# WHAT YOU SHOULD DO
Gather from the listing below each line that includes the word "screenshot", and copy it.
══════════
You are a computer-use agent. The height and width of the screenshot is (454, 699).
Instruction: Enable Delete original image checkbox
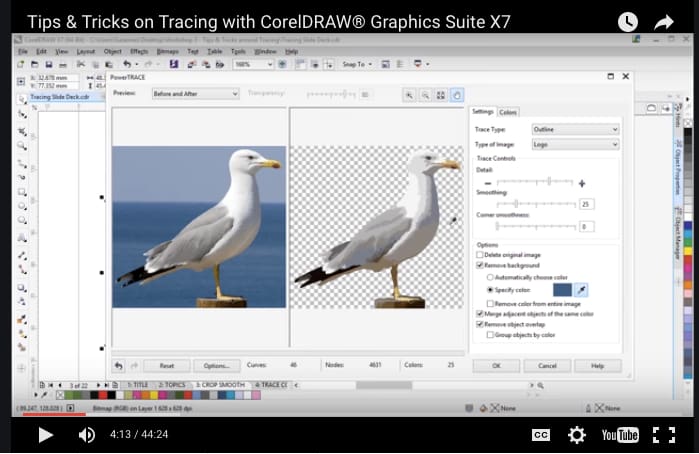480,255
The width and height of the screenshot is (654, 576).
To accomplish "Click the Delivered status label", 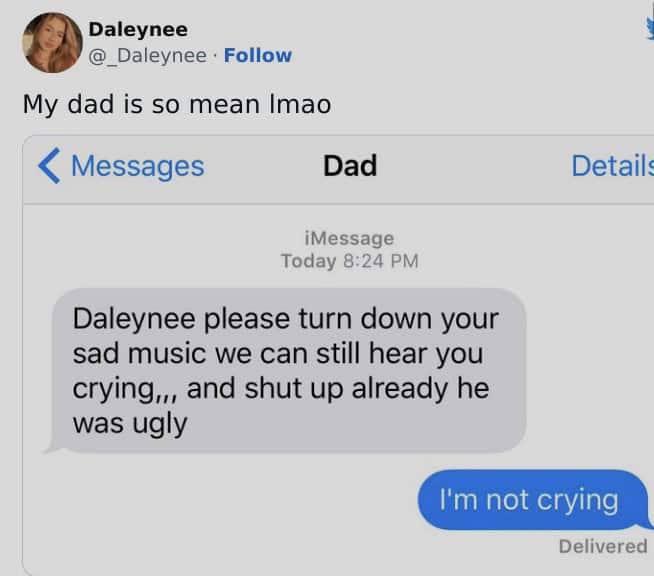I will pyautogui.click(x=603, y=546).
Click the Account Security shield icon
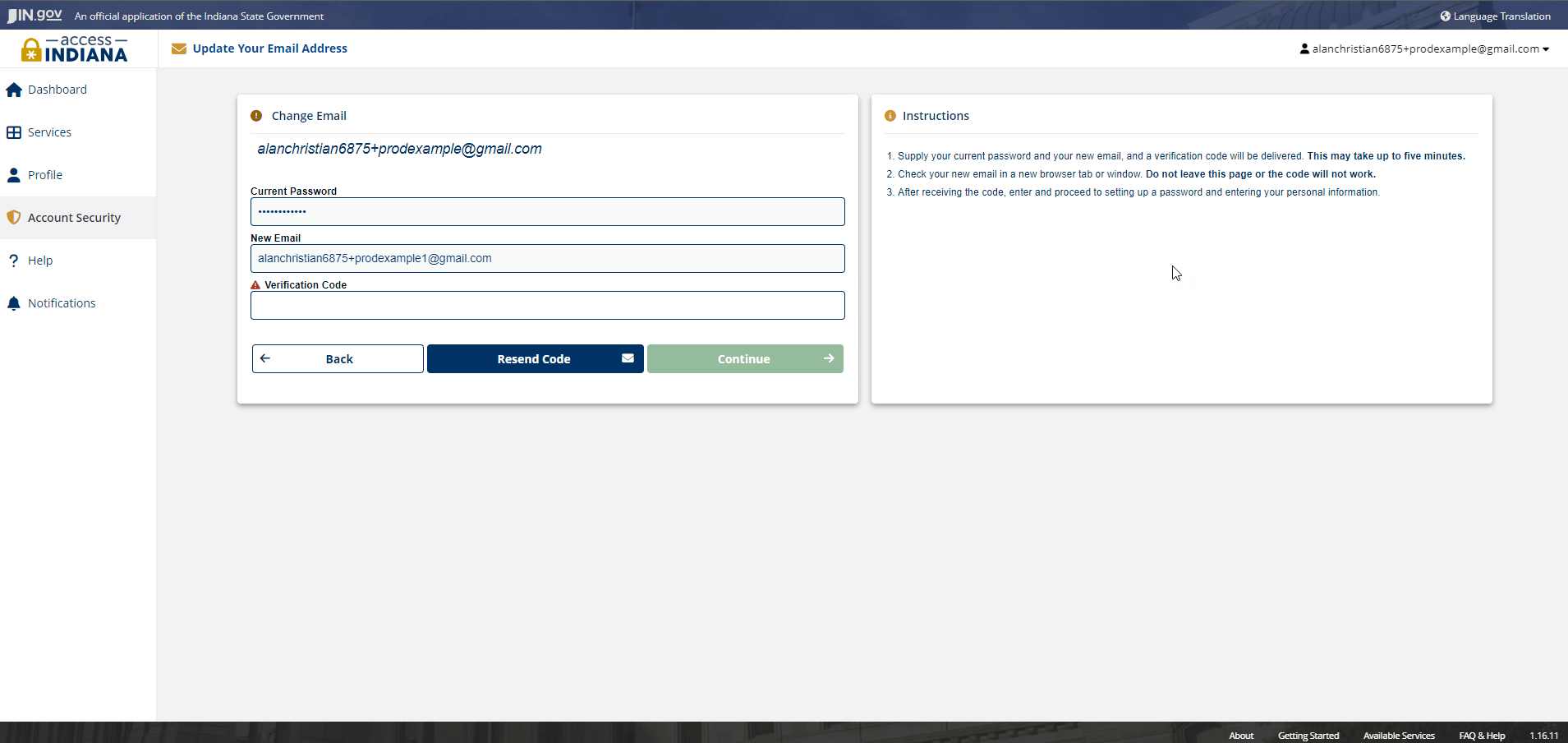Image resolution: width=1568 pixels, height=743 pixels. tap(14, 218)
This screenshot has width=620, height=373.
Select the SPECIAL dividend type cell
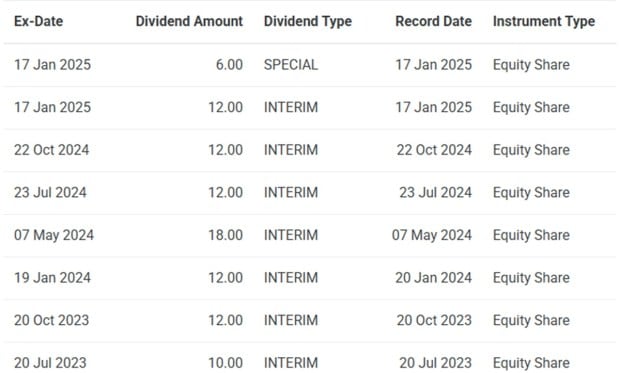tap(291, 65)
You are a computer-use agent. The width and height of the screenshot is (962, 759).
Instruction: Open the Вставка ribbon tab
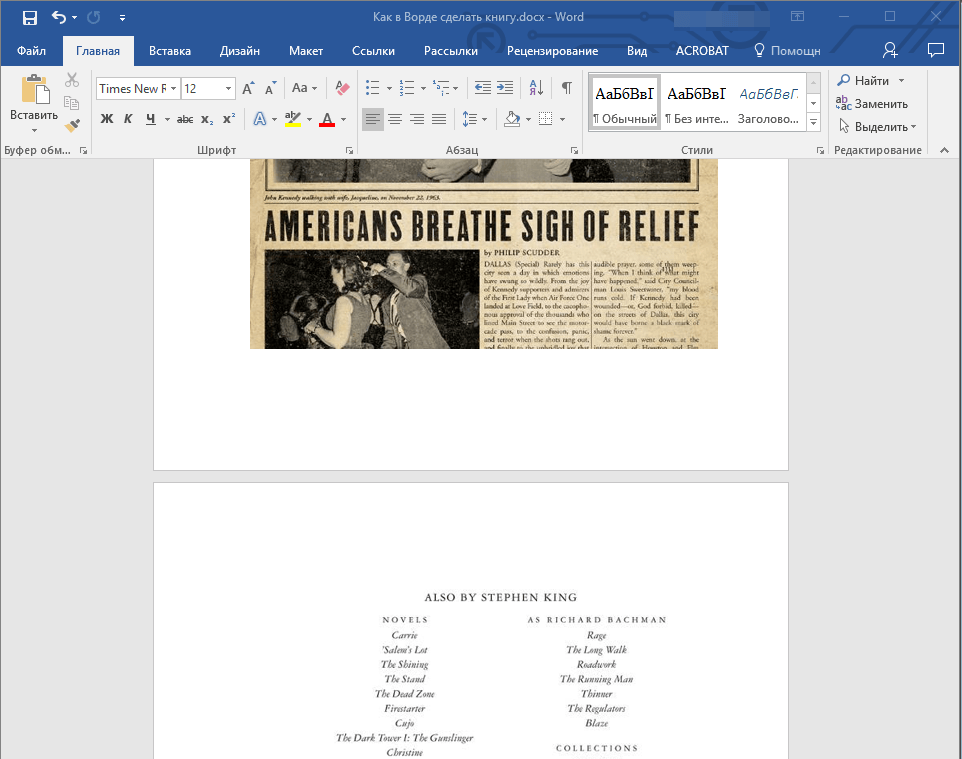170,51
══════════
# YOUR SOLUTION
You are a computer-use agent. The height and width of the screenshot is (454, 699).
The width and height of the screenshot is (654, 576).
This screenshot has width=620, height=373.
You are a computer-use agent. The width and height of the screenshot is (962, 759).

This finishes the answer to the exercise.